Mais les syndicats déplorent que leur "revendication la plus importante", "la mise en œuvre de peines minimales pour les agresseurs des forces de l'ordre", n'ait pas été "prise en compte". Pour Fabien Vanhemelryck, Secrétaire général du syndicat Alliance, les peines minimales, aussi appelées peines planchers, sont "la seule solution pour arrêter l'impunité et l'insécurité". "Le nœud gordien, ce n'est pas l'augmentation du quantum de la peine, mais l'application des peines existantes, notamment pour tout ce qui est en bas du spectre, c'est-à-dire les agressions du quotidien", estime aussi Patrice Ribeiro, Secrétaire général de Synergie Officiers, interrogé par l'AFP. "C'est là où le sentiment d'impunité se crée et se nourrit", selon le syndicaliste.  

Une demande non-retenue par l'exécutif, et une mesure "constitutionnellement bancale et qui n'aura pas d'effets" selon Mathieu Zagrodzki, chercheur associé au Centre de recherches sociologiques sur le droit et les institutions pénales (Cesdip). Les peines planchers, mises en place sous Nicolas Sarkozy et abrogées sous son successeur François Hollande en 2014, avaient été "relativement peu mises en œuvre", les juges pouvant y déroger, a-t-il expliqué à l'AFP.

Gérald Darmanin et Jordan Bardella présents

Des élus de tous bords, des Républicains au numéro deux du Rassemblement national Jordan Bardella, en passant par le Parti socialiste et le Parti Communiste (PCF), ont annoncé leur présence. "Je serai mercredi à cette manifestation. C'est une manifestation pour la République", a également confirmé le ministre de l'Intérieur Gérald Darmanin lundi lors d'un déplacement dans l'Eure, soulignant que "la colère des policiers est légitime". "Je vais leur dire à la fois mon soutien et ma présence et leur dire que nous sommes tous dans le même bateau pour lutter contre l'insécurité", a-t-il ajouté. 
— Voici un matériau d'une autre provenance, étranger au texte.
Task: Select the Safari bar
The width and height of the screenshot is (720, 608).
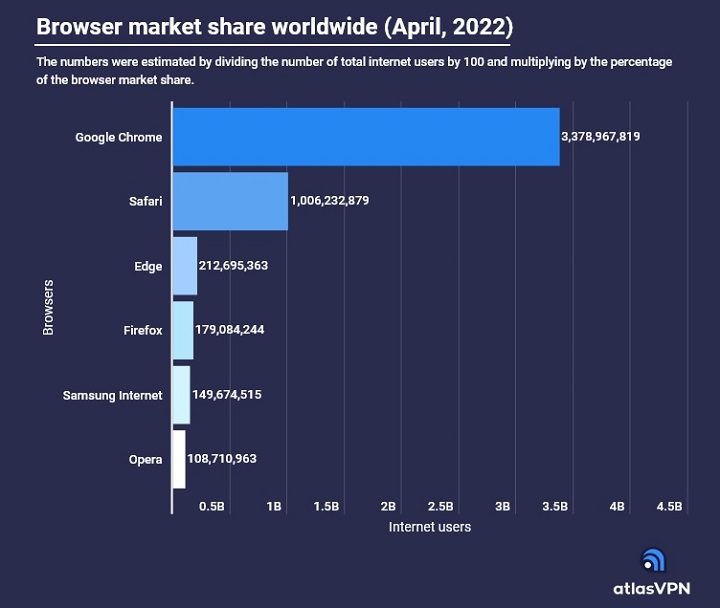Action: click(230, 201)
"Nous n'offrons pas de tribune" aux politiques qui se mêleront au rassemblement des policiers, "y compris" au ministre de l'Intérieur a réagi mardi Patrice Ribeiro, secrétaire général du syndicat Synergies Officiers. "On a invité tout le monde (...) Le ministre de l'Intérieur a dit qu'il passerait, grand bien lui fasse, au contraire. Il est le bienvenu, mais en tout état de cause pour tous les politiques, y compris le ministre de l'Intérieur, (il n'y a) pas de tribune, de piédestal", a-t-il détaillé au micro de RMC. "Ils viennent saluer le 'peuple policier', voir nos collègues, peuvent discuter avec eux, mais nous ne leur offrons pas une tribune", a-t-il insisté.